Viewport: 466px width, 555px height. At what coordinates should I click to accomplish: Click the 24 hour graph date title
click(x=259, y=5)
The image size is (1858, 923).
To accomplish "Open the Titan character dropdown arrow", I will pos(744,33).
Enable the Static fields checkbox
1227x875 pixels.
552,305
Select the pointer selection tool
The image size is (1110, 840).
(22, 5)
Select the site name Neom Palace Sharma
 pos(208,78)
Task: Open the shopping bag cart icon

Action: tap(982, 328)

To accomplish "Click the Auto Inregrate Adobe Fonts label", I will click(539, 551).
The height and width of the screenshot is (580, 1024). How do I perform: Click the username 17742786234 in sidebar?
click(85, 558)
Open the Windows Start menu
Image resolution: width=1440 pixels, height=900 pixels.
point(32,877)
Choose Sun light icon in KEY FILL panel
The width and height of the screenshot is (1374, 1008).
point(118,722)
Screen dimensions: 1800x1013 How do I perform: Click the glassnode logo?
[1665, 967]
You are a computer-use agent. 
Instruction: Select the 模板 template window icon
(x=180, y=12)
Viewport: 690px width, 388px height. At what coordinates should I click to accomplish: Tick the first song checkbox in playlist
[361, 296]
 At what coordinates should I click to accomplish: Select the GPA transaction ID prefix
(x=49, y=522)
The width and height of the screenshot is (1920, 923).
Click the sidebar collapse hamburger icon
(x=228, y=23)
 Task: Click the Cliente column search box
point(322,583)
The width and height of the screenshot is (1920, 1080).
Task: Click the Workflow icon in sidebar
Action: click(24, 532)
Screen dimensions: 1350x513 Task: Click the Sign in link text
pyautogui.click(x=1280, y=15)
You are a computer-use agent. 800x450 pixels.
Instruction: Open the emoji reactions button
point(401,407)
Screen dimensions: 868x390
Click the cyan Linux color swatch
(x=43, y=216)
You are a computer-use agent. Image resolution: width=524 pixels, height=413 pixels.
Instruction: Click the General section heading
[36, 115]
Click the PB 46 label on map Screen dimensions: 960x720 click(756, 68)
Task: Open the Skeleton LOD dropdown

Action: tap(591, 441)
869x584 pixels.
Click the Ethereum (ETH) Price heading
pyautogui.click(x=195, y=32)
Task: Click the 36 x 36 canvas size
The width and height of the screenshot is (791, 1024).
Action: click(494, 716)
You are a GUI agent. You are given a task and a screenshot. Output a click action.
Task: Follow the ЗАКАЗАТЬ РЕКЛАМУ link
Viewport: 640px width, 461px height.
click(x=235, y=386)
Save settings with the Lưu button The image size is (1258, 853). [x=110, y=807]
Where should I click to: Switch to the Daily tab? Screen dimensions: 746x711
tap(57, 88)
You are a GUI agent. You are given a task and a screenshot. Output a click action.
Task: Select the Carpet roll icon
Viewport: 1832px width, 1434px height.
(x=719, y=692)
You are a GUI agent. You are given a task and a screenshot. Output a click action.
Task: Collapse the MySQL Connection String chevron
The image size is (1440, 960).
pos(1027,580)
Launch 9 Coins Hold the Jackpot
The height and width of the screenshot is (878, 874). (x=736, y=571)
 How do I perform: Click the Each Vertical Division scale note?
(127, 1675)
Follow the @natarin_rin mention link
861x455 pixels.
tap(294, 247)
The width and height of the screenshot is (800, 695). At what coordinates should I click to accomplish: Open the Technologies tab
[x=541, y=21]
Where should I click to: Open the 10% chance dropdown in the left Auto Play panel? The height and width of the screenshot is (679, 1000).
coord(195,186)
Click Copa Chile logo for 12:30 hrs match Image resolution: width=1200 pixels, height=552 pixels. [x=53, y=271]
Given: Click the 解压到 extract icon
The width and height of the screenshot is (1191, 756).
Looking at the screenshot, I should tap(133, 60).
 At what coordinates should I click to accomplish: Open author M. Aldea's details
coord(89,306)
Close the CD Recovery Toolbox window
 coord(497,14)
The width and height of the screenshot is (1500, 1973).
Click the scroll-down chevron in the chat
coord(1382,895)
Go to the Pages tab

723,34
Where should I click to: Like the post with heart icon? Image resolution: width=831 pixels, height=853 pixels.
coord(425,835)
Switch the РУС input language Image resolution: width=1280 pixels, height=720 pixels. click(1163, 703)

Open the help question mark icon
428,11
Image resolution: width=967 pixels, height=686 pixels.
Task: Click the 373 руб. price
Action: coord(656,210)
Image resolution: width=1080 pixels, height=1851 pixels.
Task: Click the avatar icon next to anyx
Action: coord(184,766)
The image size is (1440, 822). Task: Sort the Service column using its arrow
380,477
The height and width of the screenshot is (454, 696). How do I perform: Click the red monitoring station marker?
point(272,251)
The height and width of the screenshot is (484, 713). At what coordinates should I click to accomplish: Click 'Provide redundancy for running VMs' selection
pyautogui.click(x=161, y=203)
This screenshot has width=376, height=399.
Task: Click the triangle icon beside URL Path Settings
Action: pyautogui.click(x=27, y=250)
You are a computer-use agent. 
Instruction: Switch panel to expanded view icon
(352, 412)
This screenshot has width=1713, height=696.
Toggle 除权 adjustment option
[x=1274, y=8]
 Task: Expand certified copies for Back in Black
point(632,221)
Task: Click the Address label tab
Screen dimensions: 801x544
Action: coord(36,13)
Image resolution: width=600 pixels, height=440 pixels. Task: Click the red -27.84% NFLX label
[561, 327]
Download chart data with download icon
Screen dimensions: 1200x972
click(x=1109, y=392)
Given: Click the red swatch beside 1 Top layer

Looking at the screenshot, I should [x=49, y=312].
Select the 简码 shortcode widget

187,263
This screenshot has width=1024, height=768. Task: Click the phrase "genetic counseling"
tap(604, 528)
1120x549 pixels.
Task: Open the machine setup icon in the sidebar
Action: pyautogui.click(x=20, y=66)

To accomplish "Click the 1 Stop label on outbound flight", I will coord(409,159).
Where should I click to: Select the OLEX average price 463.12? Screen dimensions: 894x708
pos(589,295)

------

#### Exercise goal:
Copy all of the listing above exactly, please.

#### Task answer:
Viewport: 466px width, 555px height. At what coordinates should I click to accomplish: Click the 24 hour graph date title
click(x=259, y=5)
The image size is (1858, 923).
To accomplish "Open the Titan character dropdown arrow", I will pos(744,33).
Enable the Static fields checkbox
1227x875 pixels.
552,305
Select the pointer selection tool
The image size is (1110, 840).
(22, 5)
Select the site name Neom Palace Sharma
 pos(208,78)
Task: Open the shopping bag cart icon

Action: tap(982, 328)

To accomplish "Click the Auto Inregrate Adobe Fonts label", I will click(539, 551).
The height and width of the screenshot is (580, 1024). How do I perform: Click the username 17742786234 in sidebar?
click(85, 558)
Open the Windows Start menu
Image resolution: width=1440 pixels, height=900 pixels.
point(32,877)
Choose Sun light icon in KEY FILL panel
The width and height of the screenshot is (1374, 1008).
point(118,722)
Screen dimensions: 1800x1013 How do I perform: Click the glassnode logo?
[1665, 967]
You are a computer-use agent. 
Instruction: Select the 模板 template window icon
(x=180, y=12)
Viewport: 690px width, 388px height. At what coordinates should I click to accomplish: Tick the first song checkbox in playlist
[361, 296]
 At what coordinates should I click to accomplish: Select the GPA transaction ID prefix
(x=49, y=522)
The width and height of the screenshot is (1920, 923).
Click the sidebar collapse hamburger icon
(x=228, y=23)
 Task: Click the Cliente column search box
point(322,583)
The width and height of the screenshot is (1920, 1080).
Task: Click the Workflow icon in sidebar
Action: click(24, 532)
Screen dimensions: 1350x513 Task: Click the Sign in link text
pyautogui.click(x=1280, y=15)
You are a computer-use agent. 800x450 pixels.
Instruction: Open the emoji reactions button
point(401,407)
Screen dimensions: 868x390
Click the cyan Linux color swatch
(x=43, y=216)
You are a computer-use agent. Image resolution: width=524 pixels, height=413 pixels.
Instruction: Click the General section heading
[36, 115]
Click the PB 46 label on map Screen dimensions: 960x720 click(756, 68)
Task: Open the Skeleton LOD dropdown

Action: tap(591, 441)
869x584 pixels.
Click the Ethereum (ETH) Price heading
pyautogui.click(x=195, y=32)
Task: Click the 36 x 36 canvas size
The width and height of the screenshot is (791, 1024).
Action: click(494, 716)
You are a GUI agent. You are given a task and a screenshot. Output a click action.
Task: Follow the ЗАКАЗАТЬ РЕКЛАМУ link
Viewport: 640px width, 461px height.
click(x=235, y=386)
Save settings with the Lưu button The image size is (1258, 853). [x=110, y=807]
Where should I click to: Switch to the Daily tab? Screen dimensions: 746x711
tap(57, 88)
You are a GUI agent. You are given a task and a screenshot. Output a click action.
Task: Select the Carpet roll icon
Viewport: 1832px width, 1434px height.
(x=719, y=692)
You are a GUI agent. You are given a task and a screenshot. Output a click action.
Task: Collapse the MySQL Connection String chevron
The image size is (1440, 960).
pos(1027,580)
Launch 9 Coins Hold the Jackpot
The height and width of the screenshot is (878, 874). (x=736, y=571)
 How do I perform: Click the Each Vertical Division scale note?
(127, 1675)
Follow the @natarin_rin mention link
861x455 pixels.
tap(294, 247)
The width and height of the screenshot is (800, 695). At what coordinates should I click to accomplish: Open the Technologies tab
[x=541, y=21]
Where should I click to: Open the 10% chance dropdown in the left Auto Play panel? The height and width of the screenshot is (679, 1000).
coord(195,186)
Click Copa Chile logo for 12:30 hrs match Image resolution: width=1200 pixels, height=552 pixels. [x=53, y=271]
Given: Click the 解压到 extract icon
The width and height of the screenshot is (1191, 756).
Looking at the screenshot, I should tap(133, 60).
 At what coordinates should I click to accomplish: Open author M. Aldea's details
coord(89,306)
Close the CD Recovery Toolbox window
 coord(497,14)
The width and height of the screenshot is (1500, 1973).
Click the scroll-down chevron in the chat
coord(1382,895)
Go to the Pages tab

723,34
Where should I click to: Like the post with heart icon? Image resolution: width=831 pixels, height=853 pixels.
coord(425,835)
Switch the РУС input language Image resolution: width=1280 pixels, height=720 pixels. click(1163, 703)

Open the help question mark icon
428,11
Image resolution: width=967 pixels, height=686 pixels.
Task: Click the 373 руб. price
Action: coord(656,210)
Image resolution: width=1080 pixels, height=1851 pixels.
Task: Click the avatar icon next to anyx
Action: coord(184,766)
The image size is (1440, 822). Task: Sort the Service column using its arrow
380,477
The height and width of the screenshot is (454, 696). How do I perform: Click the red monitoring station marker?
point(272,251)
The height and width of the screenshot is (484, 713). At what coordinates should I click to accomplish: Click 'Provide redundancy for running VMs' selection
pyautogui.click(x=161, y=203)
This screenshot has width=376, height=399.
Task: Click the triangle icon beside URL Path Settings
Action: pyautogui.click(x=27, y=250)
You are a computer-use agent. 
Instruction: Switch panel to expanded view icon
(352, 412)
This screenshot has width=1713, height=696.
Toggle 除权 adjustment option
[x=1274, y=8]
 Task: Expand certified copies for Back in Black
point(632,221)
Task: Click the Address label tab
Screen dimensions: 801x544
Action: coord(36,13)
Image resolution: width=600 pixels, height=440 pixels. Task: Click the red -27.84% NFLX label
[561, 327]
Download chart data with download icon
Screen dimensions: 1200x972
click(x=1109, y=392)
Given: Click the red swatch beside 1 Top layer

Looking at the screenshot, I should [x=49, y=312].
Select the 简码 shortcode widget

187,263
This screenshot has width=1024, height=768. Task: Click the phrase "genetic counseling"
tap(604, 528)
1120x549 pixels.
Task: Open the machine setup icon in the sidebar
Action: pyautogui.click(x=20, y=66)

To accomplish "Click the 1 Stop label on outbound flight", I will coord(409,159).
Where should I click to: Select the OLEX average price 463.12? Screen dimensions: 894x708
pos(589,295)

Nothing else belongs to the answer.